Records from a data collection:
===

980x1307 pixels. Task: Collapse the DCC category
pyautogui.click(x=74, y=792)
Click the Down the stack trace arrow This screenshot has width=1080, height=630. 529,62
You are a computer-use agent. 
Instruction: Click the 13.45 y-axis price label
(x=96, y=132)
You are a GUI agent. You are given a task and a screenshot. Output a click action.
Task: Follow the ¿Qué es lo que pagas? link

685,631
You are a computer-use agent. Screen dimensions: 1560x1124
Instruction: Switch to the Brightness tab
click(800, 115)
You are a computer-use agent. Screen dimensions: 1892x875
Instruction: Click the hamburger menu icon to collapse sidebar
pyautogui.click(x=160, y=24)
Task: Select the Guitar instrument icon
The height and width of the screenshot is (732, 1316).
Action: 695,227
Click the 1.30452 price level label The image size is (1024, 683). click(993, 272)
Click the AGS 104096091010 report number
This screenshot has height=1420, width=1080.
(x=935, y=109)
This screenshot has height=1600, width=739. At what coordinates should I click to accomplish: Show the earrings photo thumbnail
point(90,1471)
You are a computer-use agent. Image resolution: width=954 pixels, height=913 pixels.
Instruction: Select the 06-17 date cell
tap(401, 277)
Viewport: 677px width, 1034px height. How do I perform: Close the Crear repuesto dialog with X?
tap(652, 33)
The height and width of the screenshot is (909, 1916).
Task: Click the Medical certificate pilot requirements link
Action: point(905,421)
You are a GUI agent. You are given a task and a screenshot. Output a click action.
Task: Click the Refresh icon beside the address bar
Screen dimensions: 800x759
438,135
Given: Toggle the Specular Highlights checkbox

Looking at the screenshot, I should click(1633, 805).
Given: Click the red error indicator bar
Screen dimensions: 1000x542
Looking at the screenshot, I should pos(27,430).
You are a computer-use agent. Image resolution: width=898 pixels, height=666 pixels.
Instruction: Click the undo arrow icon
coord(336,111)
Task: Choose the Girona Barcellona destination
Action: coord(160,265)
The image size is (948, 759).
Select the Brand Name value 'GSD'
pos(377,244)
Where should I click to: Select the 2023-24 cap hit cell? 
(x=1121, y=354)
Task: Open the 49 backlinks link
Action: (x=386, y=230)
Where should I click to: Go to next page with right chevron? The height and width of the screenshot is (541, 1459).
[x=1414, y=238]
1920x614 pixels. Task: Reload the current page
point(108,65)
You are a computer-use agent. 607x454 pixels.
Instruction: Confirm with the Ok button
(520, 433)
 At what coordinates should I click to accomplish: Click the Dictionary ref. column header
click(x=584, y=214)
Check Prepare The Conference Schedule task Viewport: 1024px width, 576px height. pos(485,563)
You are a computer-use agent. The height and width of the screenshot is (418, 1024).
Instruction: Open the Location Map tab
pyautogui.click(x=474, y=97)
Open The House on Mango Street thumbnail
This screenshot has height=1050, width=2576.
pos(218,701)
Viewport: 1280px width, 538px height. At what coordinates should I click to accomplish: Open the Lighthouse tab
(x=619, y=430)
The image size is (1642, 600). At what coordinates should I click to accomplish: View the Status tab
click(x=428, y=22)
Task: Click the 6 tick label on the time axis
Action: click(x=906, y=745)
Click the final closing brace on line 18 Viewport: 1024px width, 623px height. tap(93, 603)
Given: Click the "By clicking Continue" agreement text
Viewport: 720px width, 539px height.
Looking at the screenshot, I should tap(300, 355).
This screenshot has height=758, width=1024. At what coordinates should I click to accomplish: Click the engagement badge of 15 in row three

===

◆ **What is expected**: Among the entries, how many lines include the word "computer"? Give only the number.

◆ **Worked solution**: 7